WASHINGTON — Top military leaders at the Pentagon want to avoid a repeat of the last public assessment of the Iraq war -- with its relentless focus on the opinion of a single commander -- when the Bush administration makes its next crucial decision about the size of the U.S. force.
Concerned about the war's effect on public trust in the military, the leading officials said they hoped the next major assessment early next year would not place as much emphasis on the views of Gen. David H. Petraeus, the top American commander in Iraq, who in September spent dozens of hours in testimony before Congress and in televised interviews.
Defense officials believe his testimony succeeded in muting a congressional debate and in giving them breathing room for their counter-insurgency strategy, but at a potentially high cost. In addition to the burden on Petraeus, some officials believe, an incessant spotlight on one general risks politicizing the military and undermining the public's faith that military leaders will give honest assessments of the war's progress.
"This is not Dave Petraeus' war. This is George Bush's war," said one senior official, underscoring the military's view that its role is to carry out the decisions made by political leaders.
The senior official, like others interviewed for this article, spoke on condition of anonymity because the administration has not made final decisions about how next year's assessment, planned for March, will be presented.
Despite security improvements in Baghdad, Americans continue to hold deep reservations about the Iraq war. Some military leaders are worried that the unpopularity of the war has eroded public confidence in the military and in top military officials.

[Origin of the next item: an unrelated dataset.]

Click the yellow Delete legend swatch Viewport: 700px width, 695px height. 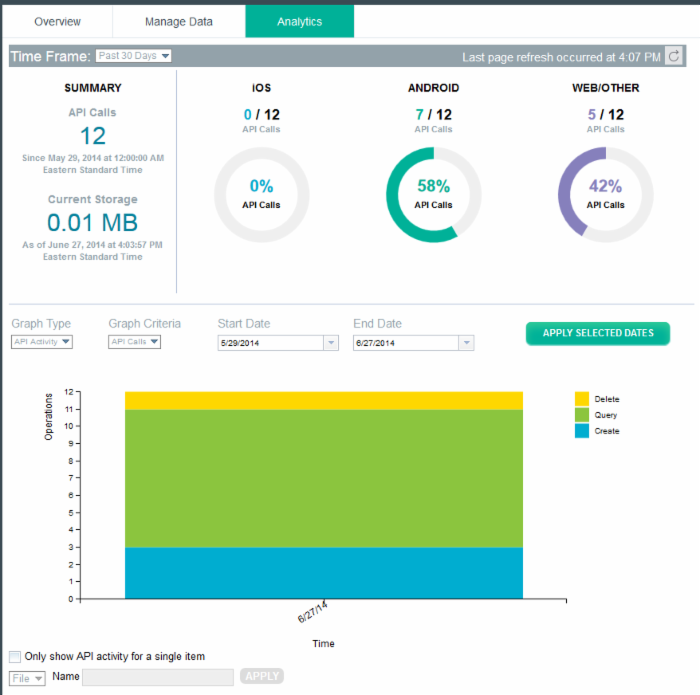(582, 399)
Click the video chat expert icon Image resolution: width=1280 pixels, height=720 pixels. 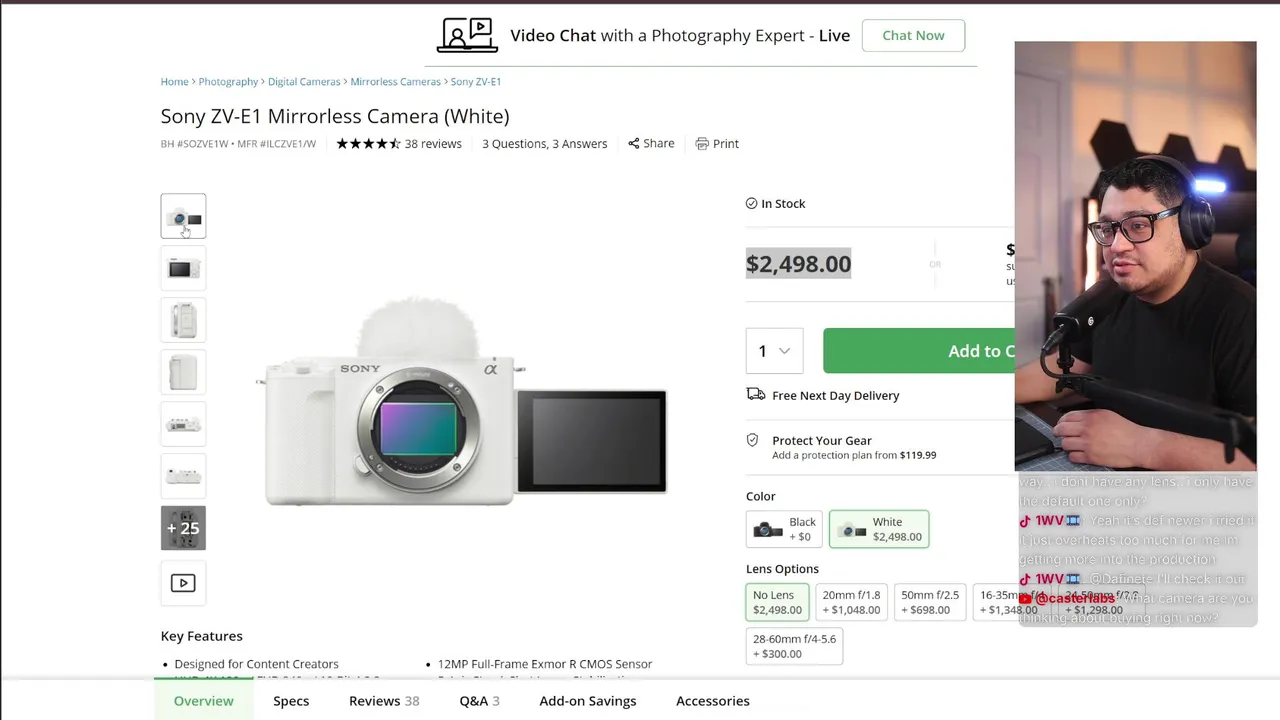[467, 35]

Although support for the military remains high, there is a basis for such concerns. An annual Gallup poll in June found that 69% of the public had confidence in the military, down from 82% in 2003.

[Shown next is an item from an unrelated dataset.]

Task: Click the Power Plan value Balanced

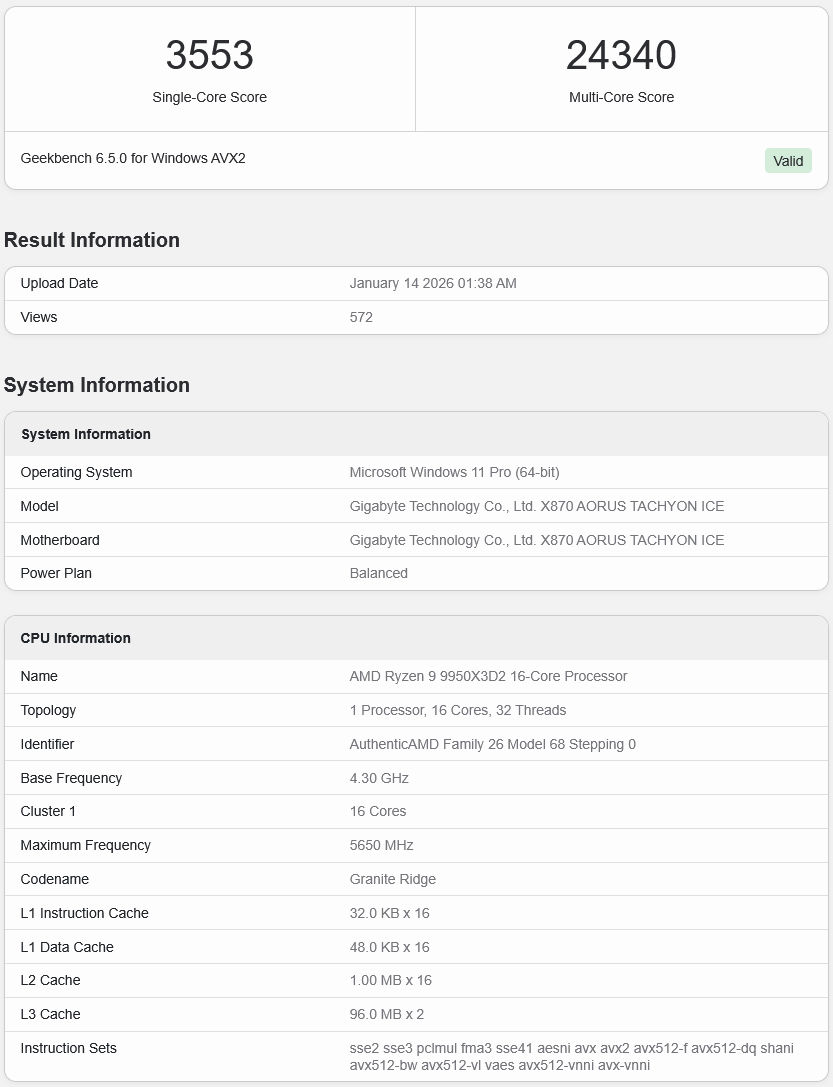Action: click(379, 573)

In response, some officers are taking steps to shore up public support, saying that the military must be accountable for its actions and that officers must be apolitical and honest in their public comments.
Adm. Michael G. Mullen, the new chairman of the Joint Chiefs of Staff, released a formal letter of guidance that stressed the need for military leaders to preserve the confidence and support of the public.
"To the degree we allow ourselves to disconnect from [the American people], we allow the very foundation upon which our success rests to crumble," Mullen wrote. "Every action we take, every day, must be executed in a way that strengthens and sustains the public's trust and confidence in our ability and our integrity."
Next year's Iraq war assessment could be more crucial than the one in September. Officials have indicated that they plan to lay out their views on how quickly the number of troops in Iraq can be cut, possibly revealing the latest military thinking on the long-term size of the U.S. presence in Iraq.
And the assessment will occur as the nation's Democratic and Republican parties are in the politically charged process of selecting their presidential candidates, a time of particular sensitivity to any appearance of partisanship on the part of the military.
"You could make an argument that the March assessment is perhaps more important than the previous one," said a senior military official. "By the March assessment, we will know more as to how things are progressing. So that assessment will be absolutely key as to mapping the way ahead."
Although some Defense officials have expressed concerns that a "cult of personality" has developed around Petraeus, a larger number of officials make the argument that it is simply not fair to put the entire burden of the Iraq war on the general's shoulders.
"I would hope they wouldn't put anyone through what we put Petraeus through. I would hope next time, we would not have the same level of attention," said the senior military official.
Petraeus' high profile and close association with the policies of President Bush drew questions about the military's credibility on Iraq. In a survey taken before Petraeus testified in September, more than half of the respondents thought he would sugarcoat conditions in Iraq. An advertisement by the liberal group MoveOn.org, accusing Petraeus of misleading the public, resulted in a backlash as the general's popularity rose.
Another senior military official said the amount of focus on Petraeus' assessment was "over the top."
But since Petraeus' appearances before Congress, the Iraq war has commanded a little less attention, the second senior military official said, and the Pentagon hopes to keep it that way.
"The air has gone out of the Iraq balloon right now," the official said. "It would be a good idea if it stays out."
Still, Petraeus may agree with the advice to step out of the spotlight. Since September, he has seemed to keep a lower profile, and one military officer said Petraeus would be happy to avoid another marathon session before Congress.